◆ 任务要求 1: 请列出关于SegNet的文字中“一些其他的网络架构”标题下所列的全部做法。
◆ 任务要求 2: 请更新关于SegNet的文字：从“SegNet: A Deep”到“max分类器进行像素级分类。”重新给出该部分，并将其中的“解码器”一律改为“译码器”。

◆ 节选文字:

========================

SegNet: A Deep Convolutional Encoder-Decoder Architecture for Image Segmentation

SegNet新颖之处在于解码器对其较低分辨率的输入特征图进行上采样的方法。具体的说，解码器使用了在相应编码器的最好池化步骤中计算的池化索引来执行非线性上采样。这种房型消除了学习上采样的需要。经上采样后的特征图是稀疏的，因此随后使用可训练的卷积核进行卷积操作，生成密集的特征图。

SegNet也没有全连接层。SegNet和FCN的思路相似，不同之处在于解码器使用从编码器传输的较大池化索引（位置）对其输入进行非线性上采样，从而使得上采样不需要学习，生成稀疏特征映射。然后，使用可训练的卷积核进行卷积操作，生成密集的特征图。最后的解码器输出特征映射被送入soft-max分类器进行像素级分类。

创新点:

1.提出encoder-decoder架构
2.上采样方式：SegNet用记录的池化过程的位置信息替代直接的反卷积操作。即上采样的方式是采用unpooling来对decoder上的特征层进行上采样。即可以改善物体的边界；又可以减少计算参数量；并且模块化，易于在别的神经网络架构中使用

一些其他的网络架构:

1.多阶段的训练
2.网络先预训练
3.使用额外的RPN来推断
4.分类和分割联合
5.将RNN将到FCN上或者在大的数据集上微调
6.对输入图像的尺寸进行变换或对不同特征层的的特征图提供一个局部和全局的内容

文章架构

1.Introduction
2.Releted recent literature

分析目前方法所存在的缺点，FCN的encoder(134M)和decode(0.5M)r的参数,不适合端到端的训练
而该文是将encoder的VGG16的全连接层丢弃掉并且不影响性能，但减轻了内存消耗以及改善了推理时间。受unsupervised feautre learning architecture

3.SegNet architecture and analysisi

相比较DeconvNet有着大量的参数，更高的计算量，很难进行端到端的训练。

========================

(关于查找文字与元素的条目)
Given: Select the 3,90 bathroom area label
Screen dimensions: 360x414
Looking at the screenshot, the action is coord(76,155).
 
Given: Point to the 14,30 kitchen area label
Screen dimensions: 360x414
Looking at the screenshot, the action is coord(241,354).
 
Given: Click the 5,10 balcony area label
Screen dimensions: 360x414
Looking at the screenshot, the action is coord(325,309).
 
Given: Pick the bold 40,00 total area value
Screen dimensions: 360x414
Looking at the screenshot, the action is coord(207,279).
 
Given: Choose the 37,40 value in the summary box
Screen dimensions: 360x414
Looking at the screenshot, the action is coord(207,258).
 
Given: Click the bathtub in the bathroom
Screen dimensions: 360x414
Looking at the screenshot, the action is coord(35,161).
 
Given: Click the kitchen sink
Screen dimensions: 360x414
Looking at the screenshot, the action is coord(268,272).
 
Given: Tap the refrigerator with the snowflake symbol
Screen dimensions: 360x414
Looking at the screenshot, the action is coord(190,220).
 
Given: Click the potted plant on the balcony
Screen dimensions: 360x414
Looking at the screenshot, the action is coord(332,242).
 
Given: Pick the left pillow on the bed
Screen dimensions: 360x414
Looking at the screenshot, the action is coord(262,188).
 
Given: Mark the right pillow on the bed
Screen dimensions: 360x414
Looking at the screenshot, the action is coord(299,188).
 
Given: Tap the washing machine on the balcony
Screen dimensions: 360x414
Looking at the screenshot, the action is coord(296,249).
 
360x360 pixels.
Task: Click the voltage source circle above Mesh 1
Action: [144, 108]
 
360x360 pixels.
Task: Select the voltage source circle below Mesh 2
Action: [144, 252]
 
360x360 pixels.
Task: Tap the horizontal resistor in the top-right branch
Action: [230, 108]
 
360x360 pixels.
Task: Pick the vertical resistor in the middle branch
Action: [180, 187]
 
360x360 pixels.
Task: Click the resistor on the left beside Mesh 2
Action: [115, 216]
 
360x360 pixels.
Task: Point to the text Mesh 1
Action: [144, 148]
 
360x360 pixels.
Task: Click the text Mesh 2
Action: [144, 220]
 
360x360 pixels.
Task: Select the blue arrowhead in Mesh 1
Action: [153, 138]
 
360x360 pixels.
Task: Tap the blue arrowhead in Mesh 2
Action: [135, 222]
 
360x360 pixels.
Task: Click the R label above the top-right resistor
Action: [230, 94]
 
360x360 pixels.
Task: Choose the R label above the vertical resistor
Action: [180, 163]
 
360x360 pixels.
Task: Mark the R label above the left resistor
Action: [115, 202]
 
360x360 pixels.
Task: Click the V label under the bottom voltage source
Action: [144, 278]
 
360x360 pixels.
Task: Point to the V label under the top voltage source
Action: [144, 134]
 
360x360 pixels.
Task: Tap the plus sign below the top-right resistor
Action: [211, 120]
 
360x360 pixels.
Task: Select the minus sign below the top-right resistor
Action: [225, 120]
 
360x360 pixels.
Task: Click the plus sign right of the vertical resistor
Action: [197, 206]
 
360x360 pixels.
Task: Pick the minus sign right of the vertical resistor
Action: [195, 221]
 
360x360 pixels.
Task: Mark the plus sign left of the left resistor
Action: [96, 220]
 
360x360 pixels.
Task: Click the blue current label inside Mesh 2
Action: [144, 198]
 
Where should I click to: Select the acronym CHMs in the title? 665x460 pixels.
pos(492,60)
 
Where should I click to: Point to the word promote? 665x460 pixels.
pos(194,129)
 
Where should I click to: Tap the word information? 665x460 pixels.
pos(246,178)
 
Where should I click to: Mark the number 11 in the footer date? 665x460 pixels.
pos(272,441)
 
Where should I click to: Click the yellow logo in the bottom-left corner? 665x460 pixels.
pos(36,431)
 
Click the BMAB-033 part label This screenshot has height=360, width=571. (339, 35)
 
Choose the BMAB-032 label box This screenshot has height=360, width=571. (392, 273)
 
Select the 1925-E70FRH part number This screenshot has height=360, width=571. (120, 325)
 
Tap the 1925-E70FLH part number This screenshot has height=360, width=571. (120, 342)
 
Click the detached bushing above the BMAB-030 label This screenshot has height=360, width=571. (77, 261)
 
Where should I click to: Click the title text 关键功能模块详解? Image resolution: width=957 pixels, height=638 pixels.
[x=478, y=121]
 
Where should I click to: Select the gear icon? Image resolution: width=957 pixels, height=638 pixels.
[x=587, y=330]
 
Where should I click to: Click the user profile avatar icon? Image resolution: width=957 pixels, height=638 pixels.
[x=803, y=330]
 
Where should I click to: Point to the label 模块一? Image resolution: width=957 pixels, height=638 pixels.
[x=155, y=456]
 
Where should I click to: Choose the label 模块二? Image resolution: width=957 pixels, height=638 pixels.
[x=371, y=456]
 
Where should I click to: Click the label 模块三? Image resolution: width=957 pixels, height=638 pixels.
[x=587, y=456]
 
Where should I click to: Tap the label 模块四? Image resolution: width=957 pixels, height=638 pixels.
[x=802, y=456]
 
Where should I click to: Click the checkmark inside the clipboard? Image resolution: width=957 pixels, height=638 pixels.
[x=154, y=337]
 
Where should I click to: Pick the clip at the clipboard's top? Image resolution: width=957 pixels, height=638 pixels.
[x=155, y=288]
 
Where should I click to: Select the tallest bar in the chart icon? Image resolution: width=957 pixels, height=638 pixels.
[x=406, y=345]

========================

◆ 最终结果 1:
1. 多阶段的训练
2. 网络先预训练
3. 使用额外的RPN来推断
4. 分类和分割联合
5. 将RNN将到FCN上或者在大的数据集上微调
6. 对输入图像的尺寸进行变换或对不同特征层的的特征图提供一个局部和全局的内容

◆ 最终结果 2:
SegNet: A Deep Convolutional Encoder-Decoder Architecture for Image Segmentation

SegNet新颖之处在于译码器对其较低分辨率的输入特征图进行上采样的方法。具体的说，译码器使用了在相应编码器的最好池化步骤中计算的池化索引来执行非线性上采样。这种房型消除了学习上采样的需要。经上采样后的特征图是稀疏的，因此随后使用可训练的卷积核进行卷积操作，生成密集的特征图。

SegNet也没有全连接层。SegNet和FCN的思路相似，不同之处在于译码器使用从编码器传输的较大池化索引（位置）对其输入进行非线性上采样，从而使得上采样不需要学习，生成稀疏特征映射。然后，使用可训练的卷积核进行卷积操作，生成密集的特征图。最后的译码器输出特征映射被送入soft-max分类器进行像素级分类。